» GIVEN INSTRUCTION
Please reproduce the listing from the line containing "Tap the word" through the line containing "Click the word Stay", swapping "phone" for "handset" and leaving everything else unchanged.

» DATASET EXCERPTS
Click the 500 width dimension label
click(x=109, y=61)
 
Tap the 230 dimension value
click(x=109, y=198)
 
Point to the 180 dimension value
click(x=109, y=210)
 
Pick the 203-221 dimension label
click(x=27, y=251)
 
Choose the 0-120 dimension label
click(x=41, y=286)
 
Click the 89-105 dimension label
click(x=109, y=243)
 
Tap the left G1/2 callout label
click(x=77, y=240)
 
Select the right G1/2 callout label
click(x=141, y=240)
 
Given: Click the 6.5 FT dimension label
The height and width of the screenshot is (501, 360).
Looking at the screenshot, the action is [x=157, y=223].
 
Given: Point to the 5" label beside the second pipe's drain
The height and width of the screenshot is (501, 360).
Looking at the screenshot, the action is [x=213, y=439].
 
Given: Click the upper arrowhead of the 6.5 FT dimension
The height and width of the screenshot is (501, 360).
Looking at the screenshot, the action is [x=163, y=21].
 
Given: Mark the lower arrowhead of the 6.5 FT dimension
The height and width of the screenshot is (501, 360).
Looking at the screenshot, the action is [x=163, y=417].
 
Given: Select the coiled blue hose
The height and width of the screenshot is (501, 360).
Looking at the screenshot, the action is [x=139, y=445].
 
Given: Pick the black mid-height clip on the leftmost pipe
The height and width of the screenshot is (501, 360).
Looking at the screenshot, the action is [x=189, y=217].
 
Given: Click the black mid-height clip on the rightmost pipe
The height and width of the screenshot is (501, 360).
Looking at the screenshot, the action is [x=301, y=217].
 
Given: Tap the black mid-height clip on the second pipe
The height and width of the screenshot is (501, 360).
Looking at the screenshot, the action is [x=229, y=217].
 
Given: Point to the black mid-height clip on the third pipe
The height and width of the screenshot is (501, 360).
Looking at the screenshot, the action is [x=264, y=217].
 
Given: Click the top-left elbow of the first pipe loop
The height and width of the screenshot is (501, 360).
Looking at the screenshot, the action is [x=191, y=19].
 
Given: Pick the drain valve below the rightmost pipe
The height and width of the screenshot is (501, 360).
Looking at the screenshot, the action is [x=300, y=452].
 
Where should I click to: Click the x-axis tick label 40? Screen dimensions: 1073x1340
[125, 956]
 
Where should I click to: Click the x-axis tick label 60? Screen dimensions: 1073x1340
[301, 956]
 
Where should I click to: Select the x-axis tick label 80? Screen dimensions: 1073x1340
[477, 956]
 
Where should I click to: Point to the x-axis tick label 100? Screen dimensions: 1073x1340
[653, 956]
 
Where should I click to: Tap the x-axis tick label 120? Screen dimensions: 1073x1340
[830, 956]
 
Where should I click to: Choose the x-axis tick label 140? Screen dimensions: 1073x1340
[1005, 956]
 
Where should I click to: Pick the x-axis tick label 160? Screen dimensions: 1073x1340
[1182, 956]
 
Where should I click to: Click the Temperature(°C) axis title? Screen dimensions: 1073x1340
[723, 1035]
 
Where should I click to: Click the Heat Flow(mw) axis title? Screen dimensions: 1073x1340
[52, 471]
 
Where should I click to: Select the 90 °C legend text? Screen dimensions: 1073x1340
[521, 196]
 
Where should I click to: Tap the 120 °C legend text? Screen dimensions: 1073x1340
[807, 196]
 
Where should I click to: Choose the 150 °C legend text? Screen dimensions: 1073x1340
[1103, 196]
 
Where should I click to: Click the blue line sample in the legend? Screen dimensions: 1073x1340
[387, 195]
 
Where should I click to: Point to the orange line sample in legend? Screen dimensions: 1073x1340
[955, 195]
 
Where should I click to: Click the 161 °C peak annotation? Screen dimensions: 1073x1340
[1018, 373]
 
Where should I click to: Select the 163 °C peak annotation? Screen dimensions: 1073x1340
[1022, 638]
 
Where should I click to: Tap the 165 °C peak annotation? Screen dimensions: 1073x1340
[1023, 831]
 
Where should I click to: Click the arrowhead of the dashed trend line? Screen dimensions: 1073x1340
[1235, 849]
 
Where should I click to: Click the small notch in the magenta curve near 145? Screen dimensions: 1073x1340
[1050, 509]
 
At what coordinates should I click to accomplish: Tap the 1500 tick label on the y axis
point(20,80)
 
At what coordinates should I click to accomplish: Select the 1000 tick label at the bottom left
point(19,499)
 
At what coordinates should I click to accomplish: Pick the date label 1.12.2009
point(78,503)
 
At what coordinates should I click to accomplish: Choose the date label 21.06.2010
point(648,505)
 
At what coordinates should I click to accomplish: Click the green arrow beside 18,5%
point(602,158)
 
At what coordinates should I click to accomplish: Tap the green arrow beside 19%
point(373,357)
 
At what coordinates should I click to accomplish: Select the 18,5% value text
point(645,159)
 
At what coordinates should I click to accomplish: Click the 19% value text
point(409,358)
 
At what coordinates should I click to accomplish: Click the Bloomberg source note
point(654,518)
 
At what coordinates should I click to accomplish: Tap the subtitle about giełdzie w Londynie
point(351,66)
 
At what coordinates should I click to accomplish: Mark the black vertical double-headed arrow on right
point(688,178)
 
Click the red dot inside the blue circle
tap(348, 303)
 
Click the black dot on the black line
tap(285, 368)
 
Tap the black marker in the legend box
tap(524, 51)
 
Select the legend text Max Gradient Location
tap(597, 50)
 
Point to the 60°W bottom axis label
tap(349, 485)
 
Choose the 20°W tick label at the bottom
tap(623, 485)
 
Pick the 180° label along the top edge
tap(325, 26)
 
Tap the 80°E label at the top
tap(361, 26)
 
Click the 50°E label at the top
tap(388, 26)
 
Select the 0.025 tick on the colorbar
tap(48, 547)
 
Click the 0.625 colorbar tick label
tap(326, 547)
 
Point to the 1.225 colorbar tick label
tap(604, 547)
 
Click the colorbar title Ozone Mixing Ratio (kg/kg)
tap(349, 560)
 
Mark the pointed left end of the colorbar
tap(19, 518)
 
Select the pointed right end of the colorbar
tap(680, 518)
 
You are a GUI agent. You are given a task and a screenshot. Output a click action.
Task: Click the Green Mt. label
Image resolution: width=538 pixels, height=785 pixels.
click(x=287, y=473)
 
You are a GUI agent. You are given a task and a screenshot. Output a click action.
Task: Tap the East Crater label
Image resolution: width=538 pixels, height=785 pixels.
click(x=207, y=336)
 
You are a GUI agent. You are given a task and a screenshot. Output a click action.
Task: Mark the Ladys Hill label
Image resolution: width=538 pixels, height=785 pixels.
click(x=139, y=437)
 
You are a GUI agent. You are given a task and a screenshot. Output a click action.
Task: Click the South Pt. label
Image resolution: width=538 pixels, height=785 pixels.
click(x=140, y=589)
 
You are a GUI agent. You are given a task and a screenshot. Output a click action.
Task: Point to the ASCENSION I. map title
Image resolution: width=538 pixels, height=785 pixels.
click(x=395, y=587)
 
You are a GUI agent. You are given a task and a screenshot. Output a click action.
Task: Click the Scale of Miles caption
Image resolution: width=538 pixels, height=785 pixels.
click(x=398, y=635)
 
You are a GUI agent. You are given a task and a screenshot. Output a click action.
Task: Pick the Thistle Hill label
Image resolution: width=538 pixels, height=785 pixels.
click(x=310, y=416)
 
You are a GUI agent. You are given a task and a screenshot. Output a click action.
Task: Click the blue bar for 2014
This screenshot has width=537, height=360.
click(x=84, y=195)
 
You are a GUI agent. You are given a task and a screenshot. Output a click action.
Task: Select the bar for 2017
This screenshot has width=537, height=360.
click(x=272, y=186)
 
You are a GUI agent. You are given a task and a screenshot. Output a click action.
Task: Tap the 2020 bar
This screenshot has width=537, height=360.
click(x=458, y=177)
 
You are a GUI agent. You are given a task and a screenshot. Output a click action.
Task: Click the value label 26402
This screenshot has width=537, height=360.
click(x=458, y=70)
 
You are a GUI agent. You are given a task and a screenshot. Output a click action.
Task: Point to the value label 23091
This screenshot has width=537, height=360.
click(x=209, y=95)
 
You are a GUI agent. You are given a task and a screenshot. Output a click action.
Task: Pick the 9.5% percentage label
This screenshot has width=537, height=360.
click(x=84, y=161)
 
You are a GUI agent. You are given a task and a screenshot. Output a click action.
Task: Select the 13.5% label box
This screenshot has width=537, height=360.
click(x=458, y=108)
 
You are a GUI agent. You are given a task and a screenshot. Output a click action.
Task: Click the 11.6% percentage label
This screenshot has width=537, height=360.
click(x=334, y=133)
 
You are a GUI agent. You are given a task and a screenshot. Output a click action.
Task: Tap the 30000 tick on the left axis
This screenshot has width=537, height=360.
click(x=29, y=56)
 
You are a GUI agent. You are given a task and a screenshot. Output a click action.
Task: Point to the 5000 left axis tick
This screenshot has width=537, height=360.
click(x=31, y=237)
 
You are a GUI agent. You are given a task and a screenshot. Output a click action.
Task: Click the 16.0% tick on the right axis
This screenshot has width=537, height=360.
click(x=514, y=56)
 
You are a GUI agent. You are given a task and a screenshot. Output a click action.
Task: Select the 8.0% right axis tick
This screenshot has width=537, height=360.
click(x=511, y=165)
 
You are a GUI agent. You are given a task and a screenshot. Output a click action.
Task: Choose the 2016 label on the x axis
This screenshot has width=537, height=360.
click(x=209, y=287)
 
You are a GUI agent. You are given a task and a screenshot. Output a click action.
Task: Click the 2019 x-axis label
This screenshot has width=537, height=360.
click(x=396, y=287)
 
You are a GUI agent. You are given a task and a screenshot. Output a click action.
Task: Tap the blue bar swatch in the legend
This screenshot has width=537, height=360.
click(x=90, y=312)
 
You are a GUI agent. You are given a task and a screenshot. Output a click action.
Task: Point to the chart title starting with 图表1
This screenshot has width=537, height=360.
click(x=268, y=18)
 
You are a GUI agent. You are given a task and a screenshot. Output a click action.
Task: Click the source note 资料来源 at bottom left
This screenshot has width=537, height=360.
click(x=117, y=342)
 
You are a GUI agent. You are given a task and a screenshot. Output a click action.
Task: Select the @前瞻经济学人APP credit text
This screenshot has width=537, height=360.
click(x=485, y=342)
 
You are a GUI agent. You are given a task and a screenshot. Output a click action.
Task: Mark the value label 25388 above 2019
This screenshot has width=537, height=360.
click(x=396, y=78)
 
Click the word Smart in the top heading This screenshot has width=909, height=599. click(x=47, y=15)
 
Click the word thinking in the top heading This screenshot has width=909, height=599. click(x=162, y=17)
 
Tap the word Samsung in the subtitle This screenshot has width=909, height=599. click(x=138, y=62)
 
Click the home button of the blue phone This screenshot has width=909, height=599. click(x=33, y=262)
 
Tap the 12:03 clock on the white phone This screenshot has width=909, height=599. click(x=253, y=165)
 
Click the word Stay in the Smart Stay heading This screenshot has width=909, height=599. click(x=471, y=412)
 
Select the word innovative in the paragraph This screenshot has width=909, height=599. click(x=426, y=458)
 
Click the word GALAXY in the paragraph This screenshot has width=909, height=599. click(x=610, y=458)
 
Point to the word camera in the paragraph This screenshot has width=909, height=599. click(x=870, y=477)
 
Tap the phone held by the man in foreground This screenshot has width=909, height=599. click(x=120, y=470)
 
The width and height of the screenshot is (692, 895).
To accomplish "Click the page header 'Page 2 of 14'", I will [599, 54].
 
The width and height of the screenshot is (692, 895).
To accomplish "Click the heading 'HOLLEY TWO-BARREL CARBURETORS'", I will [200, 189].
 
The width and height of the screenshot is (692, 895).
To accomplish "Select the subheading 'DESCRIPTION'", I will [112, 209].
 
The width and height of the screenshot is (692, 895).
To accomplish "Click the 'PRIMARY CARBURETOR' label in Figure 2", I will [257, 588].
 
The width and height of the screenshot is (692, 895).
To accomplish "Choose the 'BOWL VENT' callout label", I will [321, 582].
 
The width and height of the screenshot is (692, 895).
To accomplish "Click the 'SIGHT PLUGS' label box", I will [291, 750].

» SOLUTION TO THE PROBLEM
Tap the word Samsung in the subtitle This screenshot has width=909, height=599. click(x=138, y=62)
 
Click the home button of the blue handset This screenshot has width=909, height=599. click(x=33, y=262)
 
Tap the 12:03 clock on the white handset This screenshot has width=909, height=599. click(x=253, y=165)
 
Click the word Stay in the Smart Stay heading This screenshot has width=909, height=599. click(x=471, y=412)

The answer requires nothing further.